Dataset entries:
---------------

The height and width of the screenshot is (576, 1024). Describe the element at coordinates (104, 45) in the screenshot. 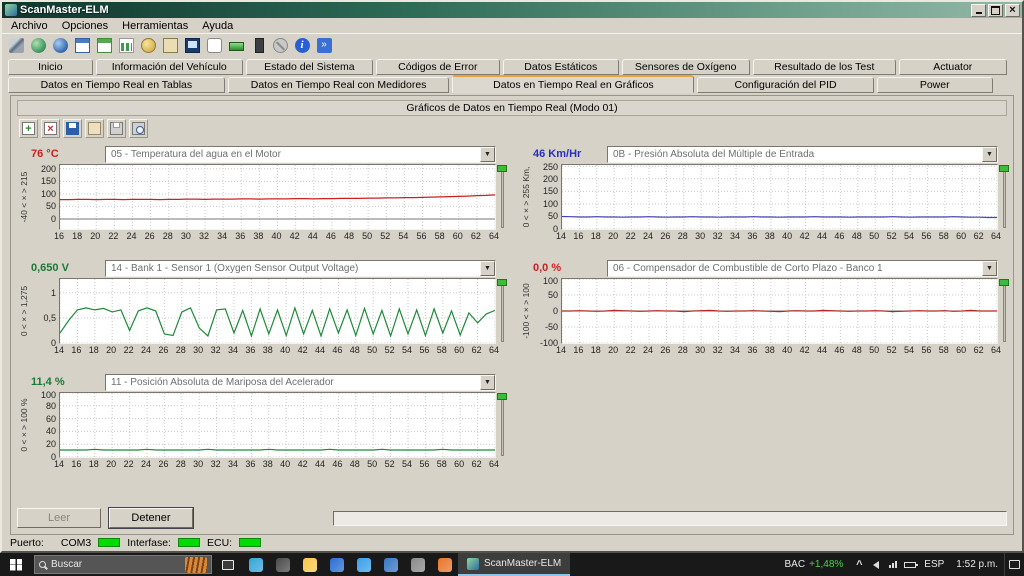

I see `gauges-icon` at that location.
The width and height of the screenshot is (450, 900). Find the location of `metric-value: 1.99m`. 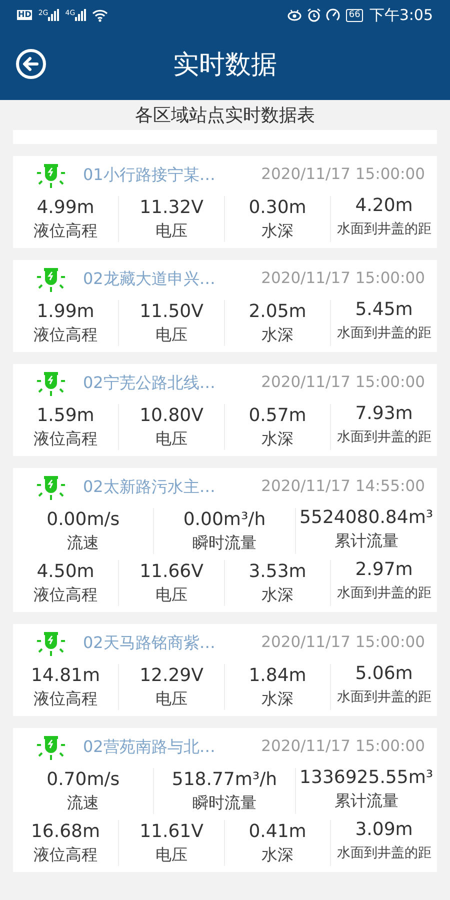

metric-value: 1.99m is located at coordinates (65, 312).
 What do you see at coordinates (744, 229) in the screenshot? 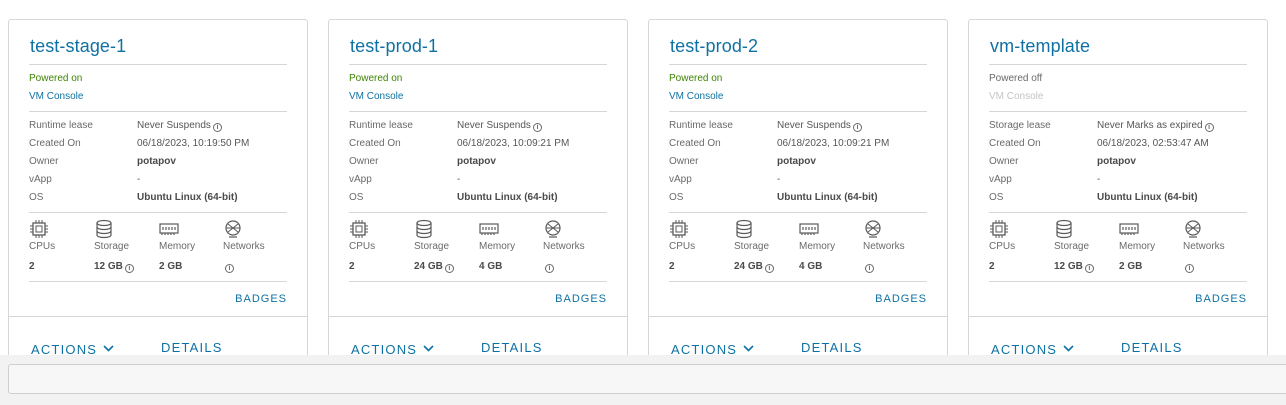
I see `database-icon` at bounding box center [744, 229].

---------------

**EXERCISE**. Return every line of the material above verbatim, omitting the pictures from your reply.

**TASK ANSWER**.
The height and width of the screenshot is (576, 1024). Describe the element at coordinates (104, 45) in the screenshot. 

I see `gauges-icon` at that location.
The width and height of the screenshot is (450, 900). Find the location of `metric-value: 1.99m`. 

metric-value: 1.99m is located at coordinates (65, 312).
 What do you see at coordinates (744, 229) in the screenshot? 
I see `database-icon` at bounding box center [744, 229].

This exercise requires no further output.